▶ _Work task 1_: In the passage on prediction intervals, copy the text from "The standard error" to "the next observation.".
▶ _Work task 2_: According to the passage on prediction intervals, what does the standard error of regression give?
▶ _Work task 3_: Write the next part of the passage on prediction intervals, picking up after its final sentence.

======== Exercise text

Our model equations are used to give predictions for the power consumption given the values of the model inputs. However, despite it not being discussed in most related works, the uncertainty of the model must also be considered when making predictions. Our software allows the prediction intervals to be calculated, which is a range where a new observation is likely to fall given the predictors. While prediction intervals have a confidence level, they should not be confused with CIs, which predict the spread of the mean rather than individual observations. The prediction interval is much larger than the CI and takes into account the variability and uncertainty. The prediction interval depends on the predictors, but an approximation of the 95% prediction interval is given by:

$$P.I.(95\%) = \pm (2 \times SER).$$
 (3)

The standard error of regression gives the average distance between the observed values and the regression line (Table III). Therefore, the approximated 95% prediction interval for the Cortex-A15 model is  $\pm 0.10$  W; we are 95% confident that the actual power is within the predicted power  $\pm 0.10$  W for the next observation.

================
======== Data segment

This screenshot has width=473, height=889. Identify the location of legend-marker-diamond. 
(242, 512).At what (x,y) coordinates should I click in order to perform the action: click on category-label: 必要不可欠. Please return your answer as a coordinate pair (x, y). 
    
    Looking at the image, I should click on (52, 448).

================

▶ _Written reply 1_:
The standard error of regression gives the average distance between the observed values and the regression line (Table III). Therefore, the approximated 95% prediction interval for the Cortex-A15 model is  $\pm 0.10$  W; we are 95% confident that the actual power is within the predicted power  $\pm 0.10$  W for the next observation.

▶ _Written reply 2_: The average distance between the observed values and the regression line.

▶ _Written reply 3_:
We report the model coefficients for the Cortex-A15 model that we have been developing throughout this paper to allow the model to be directly implemented in other work (available at [8]). The coefficients for the transformed PMC events are all positive and the voltage and frequency both have a positive influence on the power, as expected. We also report the 95% CIs of the coefficients which take into account the sample size and the variance in the population. A narrow CI indicates a low sampling error. Our CIs are very small, showing very low

TABLE IV
MODEL RESULTS FROM k-FOLD CROSS-VALIDATION

| Parameter                       | A7 Value | A15 Value |  |
|---------------------------------|----------|-----------|--|
| No. Folds (k)                   | 10       | 10        |  |
| Fold Group Size                 | 168      | 216       |  |
| Avg. Err. (MAPE) [%]            | 3.79     | 2.81      |  |
| Mean Sq. Err. (MSE) $[W^2]$     | 0.000186 | 0.00276   |  |
| Root Mean Sq. Err. (RMSE) $[W]$ | 0.00975  | 0.0613    |  |

standard error and very high statistical significance for each coefficient. The *p*-values for every coefficient are very low, far lower than 0.05, confirming the statistical significance of every model coefficient.

The results in Table III are derived from all of the observations used to build the model. We also employ k-fold cross validation, which involves randomizing the order of the observations, splitting the observations into k groups, then using k-1 of the groups to build the model (training dataset) and the one remaining group to validate the model (testing dataset). We repeat this process so that the model is built *k* times, with each group of observations being used to validate the model. The reported cross-validated errors (Table IV) are the average of the testing datasets, so the model is always predicting the power for scenarios it has not seen before. The validated average error (mean absolute percentage error) is 3.8% and 2.8% for the Cortex-A7 and Cortex-A15 model, respectively. By looking at the cross-validated average errors for each of the 60 workloads (Fig. 9), it can be seen that cstm\_bmp (a custom synthetic workload) is the only workload with an average error of over 6.5%. The fact that there is one significant outlier shows the need to use a large number of workloads in power modeling. The error of our model is very low, particularly considering the large variance in power consumption between workloads (Fig. 10, gray bars), i.e., the CPU is not simply being fully utilized by every workload.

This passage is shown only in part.